▶ **Prompt**
Below, find each line holding "Viewport" and state how many there are, using the number alone.
┌──
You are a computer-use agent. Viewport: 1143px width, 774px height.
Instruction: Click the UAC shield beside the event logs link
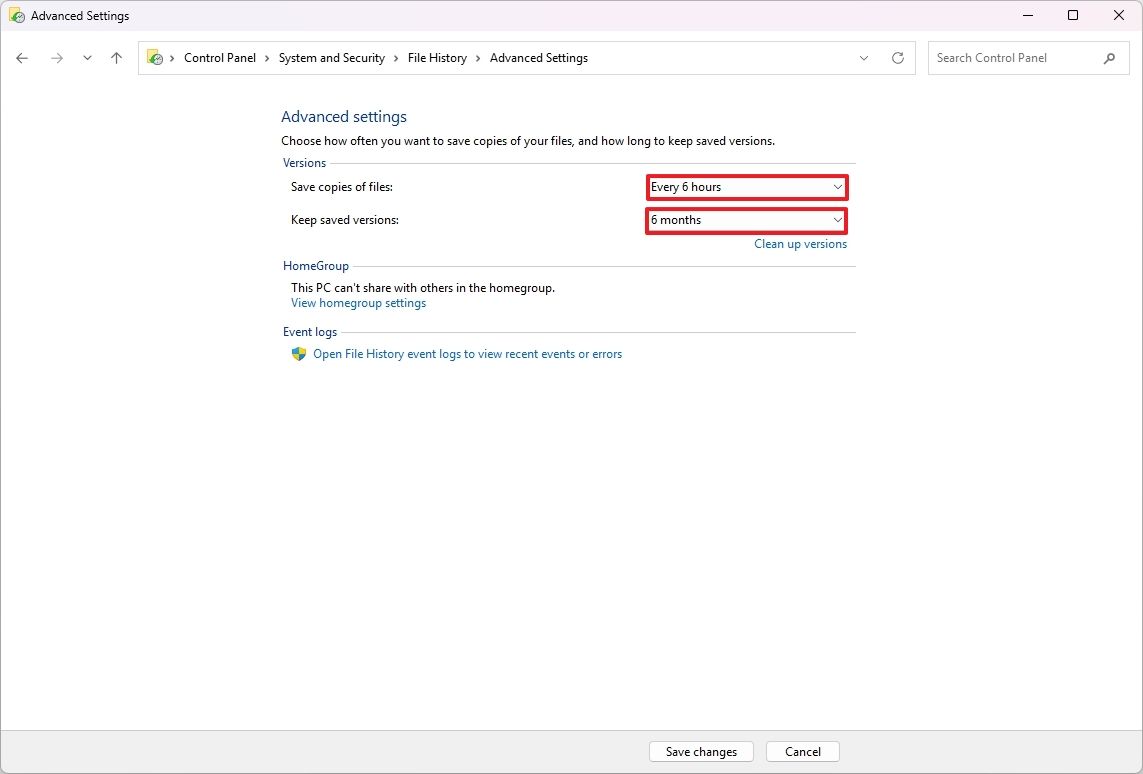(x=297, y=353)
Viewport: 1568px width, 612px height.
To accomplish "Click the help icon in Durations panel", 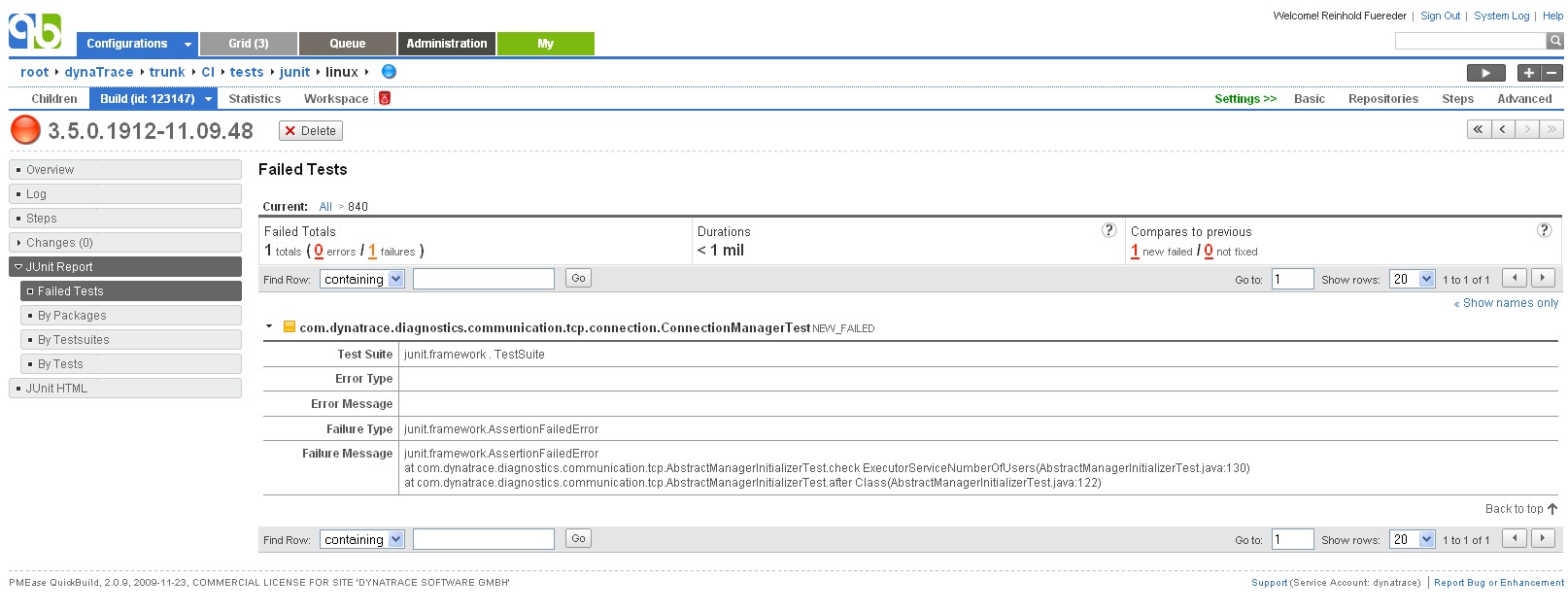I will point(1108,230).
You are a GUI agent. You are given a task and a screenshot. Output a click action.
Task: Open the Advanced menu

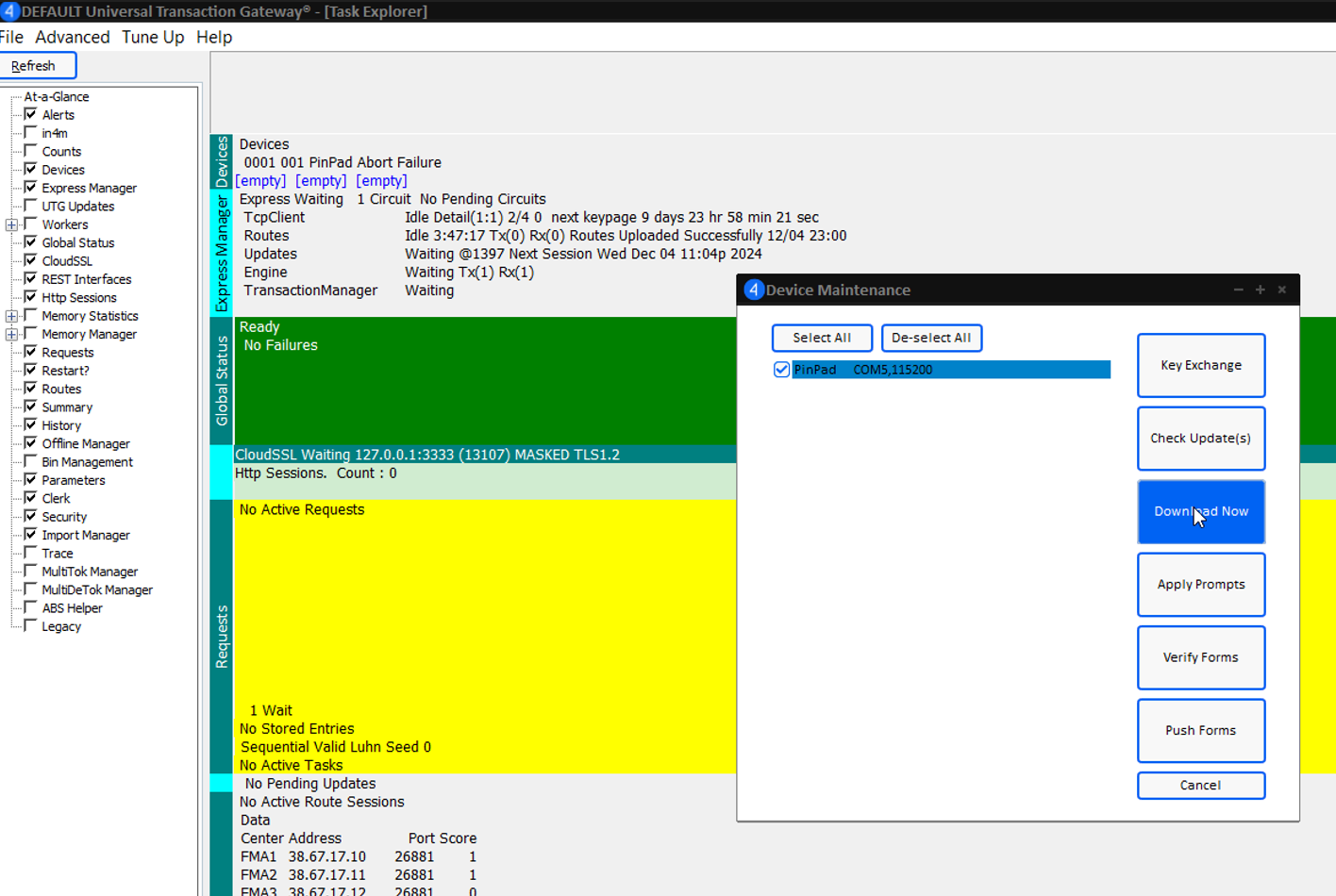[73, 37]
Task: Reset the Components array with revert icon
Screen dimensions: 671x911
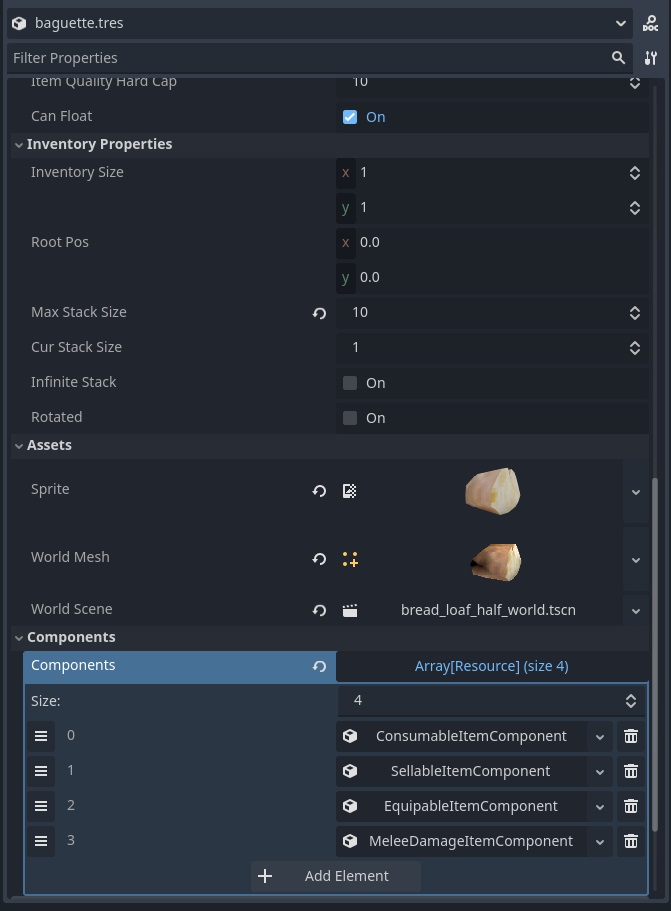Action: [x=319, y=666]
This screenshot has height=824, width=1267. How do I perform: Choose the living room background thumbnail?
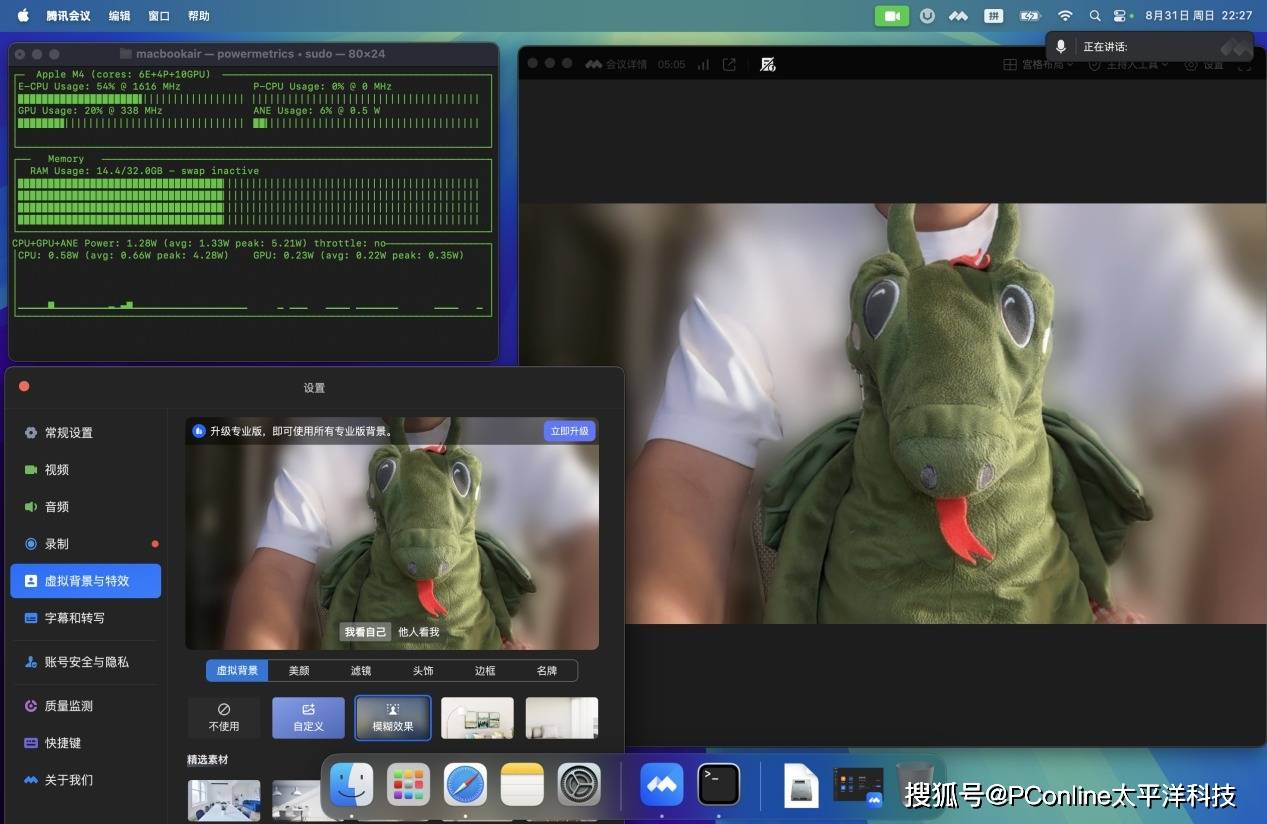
└──
▶ **Response to this task**
2